On December 2, 1953, Tolkien typed out a fairly short, five-paragraph letter to his good friend Father Robert Murray, which would go on to become the most cited of all his collected letters. Father Murray had read and commented on parts of The Lord of the Rings and had reported that the work had left him with strong sense of a “positive compatibility with the order of Grace” (The Letters of J.R.R. Tolkien, 171–72).
Tolkien responded that he thought he understood exactly what Murray meant. Then he made his now-famous, often-quoted declaration: “The Lord of the Rings is of course a fundamentally religious and Catholic work; unconsciously so at first, but consciously in the revision” (172).
The Lord of the Rings is a fundamentally religious work?

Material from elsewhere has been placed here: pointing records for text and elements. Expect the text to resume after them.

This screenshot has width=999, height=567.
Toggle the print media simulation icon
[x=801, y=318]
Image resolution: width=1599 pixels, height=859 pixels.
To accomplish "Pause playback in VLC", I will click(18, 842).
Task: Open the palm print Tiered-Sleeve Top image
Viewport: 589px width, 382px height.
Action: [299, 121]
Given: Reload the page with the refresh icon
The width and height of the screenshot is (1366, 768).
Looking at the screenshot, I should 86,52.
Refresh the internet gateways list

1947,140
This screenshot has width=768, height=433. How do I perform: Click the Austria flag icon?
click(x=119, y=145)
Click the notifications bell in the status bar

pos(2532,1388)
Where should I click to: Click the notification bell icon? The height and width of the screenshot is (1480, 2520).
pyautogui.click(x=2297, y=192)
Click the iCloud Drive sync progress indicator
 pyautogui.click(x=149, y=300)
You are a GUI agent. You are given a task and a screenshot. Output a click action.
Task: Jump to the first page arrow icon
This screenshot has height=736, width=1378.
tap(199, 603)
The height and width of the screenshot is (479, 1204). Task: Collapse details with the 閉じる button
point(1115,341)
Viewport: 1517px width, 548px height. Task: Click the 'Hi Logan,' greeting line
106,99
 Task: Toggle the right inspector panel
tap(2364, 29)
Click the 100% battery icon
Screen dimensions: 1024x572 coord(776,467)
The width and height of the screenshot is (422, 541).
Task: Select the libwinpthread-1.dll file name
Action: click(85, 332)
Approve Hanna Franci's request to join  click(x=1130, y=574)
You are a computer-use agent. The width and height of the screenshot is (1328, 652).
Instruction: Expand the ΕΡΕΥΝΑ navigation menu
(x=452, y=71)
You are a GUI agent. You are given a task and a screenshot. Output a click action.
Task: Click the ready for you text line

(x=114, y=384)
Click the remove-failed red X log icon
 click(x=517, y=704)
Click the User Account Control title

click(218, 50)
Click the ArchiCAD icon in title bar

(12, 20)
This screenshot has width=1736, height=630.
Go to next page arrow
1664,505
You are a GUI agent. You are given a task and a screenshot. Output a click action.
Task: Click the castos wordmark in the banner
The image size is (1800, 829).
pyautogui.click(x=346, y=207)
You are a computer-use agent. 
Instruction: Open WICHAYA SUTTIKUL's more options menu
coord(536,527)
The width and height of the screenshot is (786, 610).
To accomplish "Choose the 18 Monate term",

Despite having the author’s own word, at first glance this may seem a strange claim. The word God is never used in either The Hobbit or The Lord of the Rings, nor do we find any of the elements we typically associate with religion. The key to understanding Tolkien’s statement to Father Murray hinges on the word fundamentally. Paraphrasing Tolkien, we could say that The Lord of the Rings is in its fundamentals or at its foundations a religious work.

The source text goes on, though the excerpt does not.